Décidément, tout part en eau de boudin. D’abord cette mauvaise querelle qu’on lui fait sur l’holocauste. Sur son ignorance des détails de la seconde guerre mondiale. Avec son diplôme en ingenerie des transports publics, il sait tout ou presque sur les trams. Qu’on l’interroge sur la STIB, soit. Mais comment pourrait-il savoir ce que les Allemands ont fait aux Juifs le siècle passé ?
Son autre dada, ce sont les femmes. Toutes des perverses, des impudentes qu’il faut mettre au pas car, comme le dit le prophète, quand le tchador, les souris dansent. Dans sa grande générosité, il leur a pourtant laissé le droit de vote (auquel s’était opposé sagement son héros, l’imam Khomeyni). Résultat, elles le narguent et réclament sa tête.
==============================
Consigne A →
Mettez à jour le listing des données source en remplaçant « net traffic monitor » par « network traffic monitor », sans toucher au reste. Laissez les images de côté dans votre réponse.
Le texte et le listing ne proviennent pas de la même source.

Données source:
==============================
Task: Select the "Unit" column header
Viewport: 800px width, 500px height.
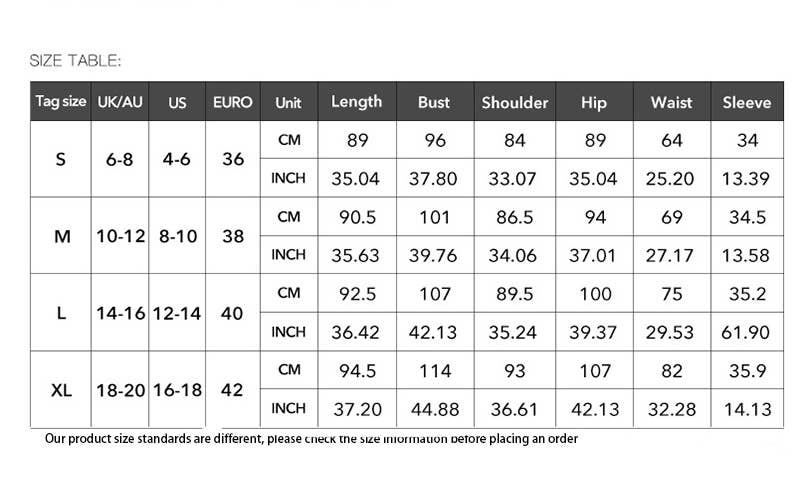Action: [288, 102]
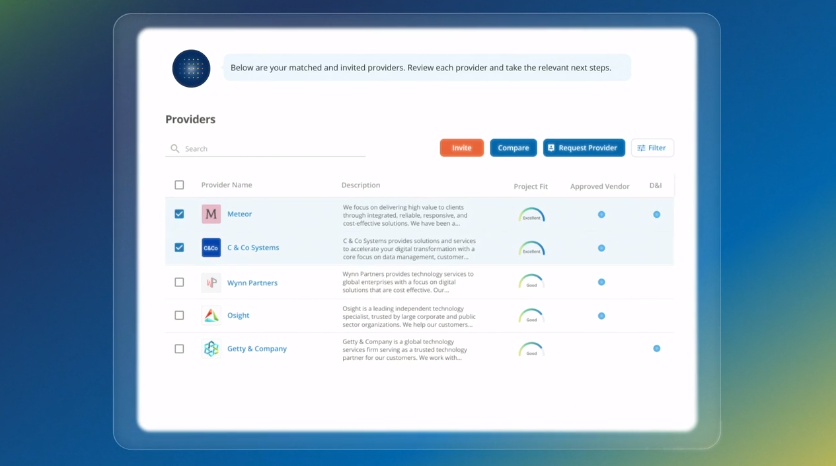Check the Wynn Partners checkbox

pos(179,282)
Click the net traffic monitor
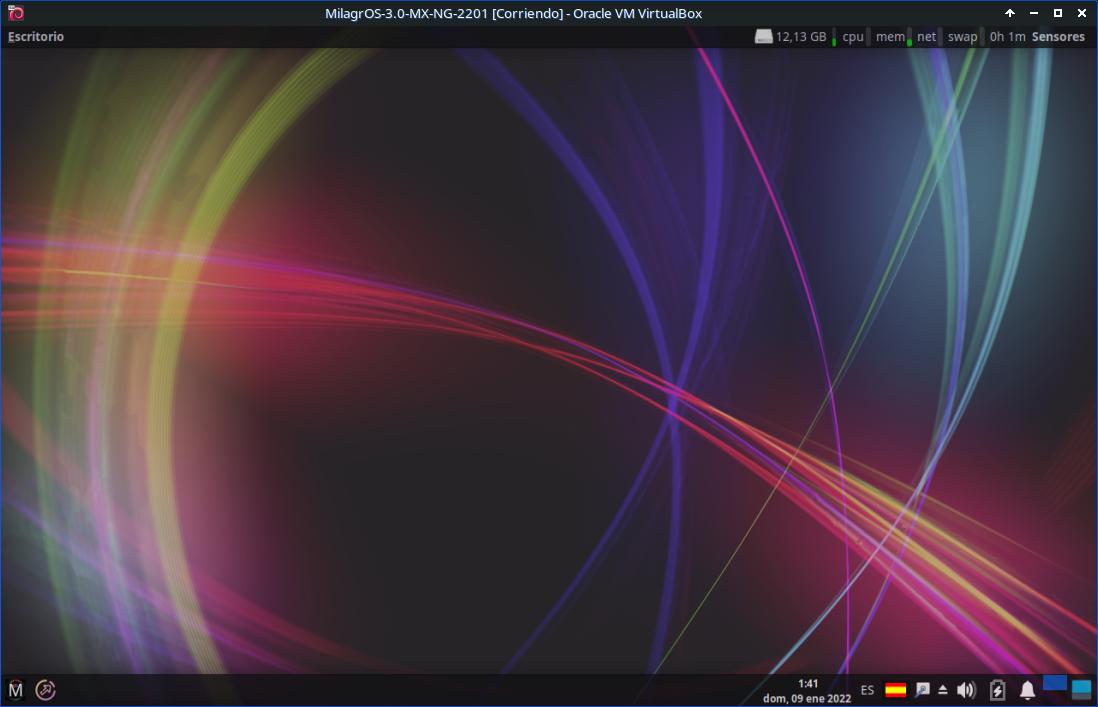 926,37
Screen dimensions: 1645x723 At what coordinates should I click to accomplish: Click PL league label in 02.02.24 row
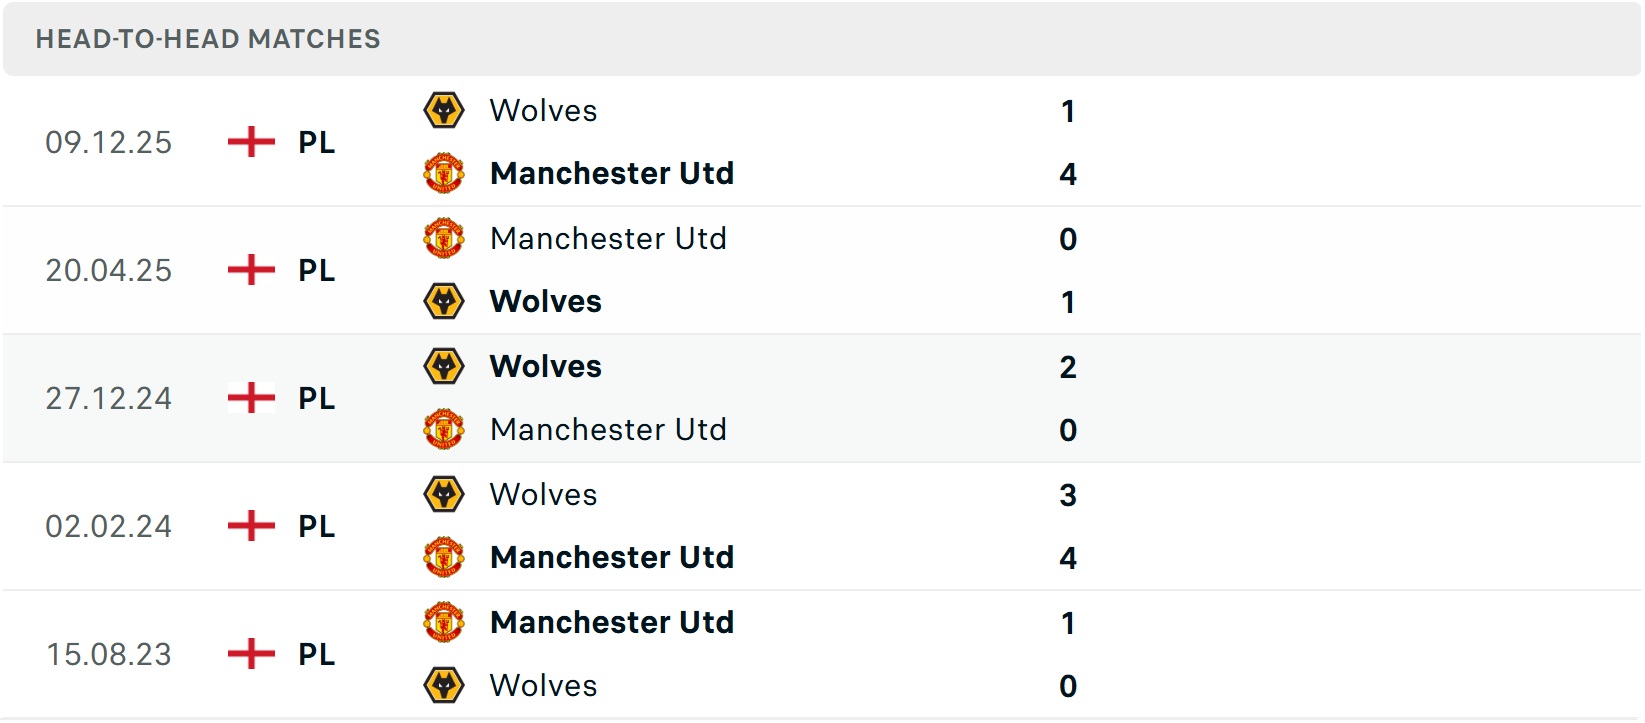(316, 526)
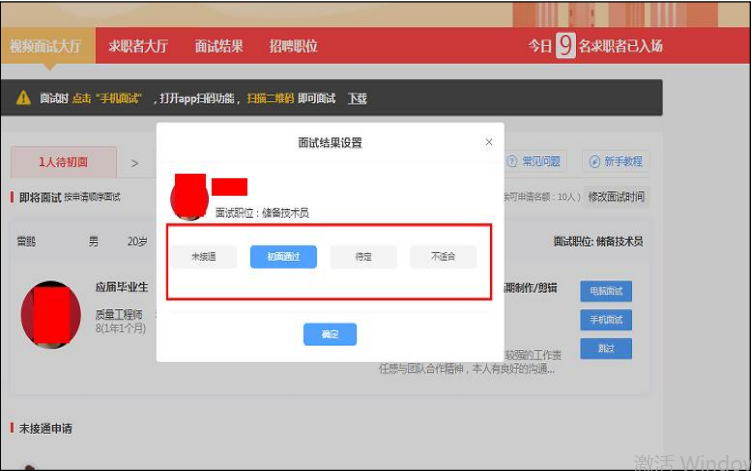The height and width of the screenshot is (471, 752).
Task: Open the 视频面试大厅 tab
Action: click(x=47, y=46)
==============================
Consigne B →
Recopiez tel quel le passage du texte à lire qui va de « Décidément, tout part » jusqu'à « siècle passé ? ».

Réponse attendue A →
Task: Select the "Unit" column header
Viewport: 800px width, 500px height.
Action: [288, 102]
Check the Wynn Partners checkbox

pos(179,282)
Click the network traffic monitor
 926,37
Screen dimensions: 1645x723 At what coordinates should I click to accomplish: Click PL league label in 02.02.24 row
(316, 526)
The height and width of the screenshot is (471, 752).
Task: Open the 视频面试大厅 tab
Action: click(x=47, y=46)

Réponse attendue B →
Décidément, tout part en eau de boudin. D’abord cette mauvaise querelle qu’on lui fait sur l’holocauste. Sur son ignorance des détails de la seconde guerre mondiale. Avec son diplôme en ingenerie des transports publics, il sait tout ou presque sur les trams. Qu’on l’interroge sur la STIB, soit. Mais comment pourrait-il savoir ce que les Allemands ont fait aux Juifs le siècle passé ?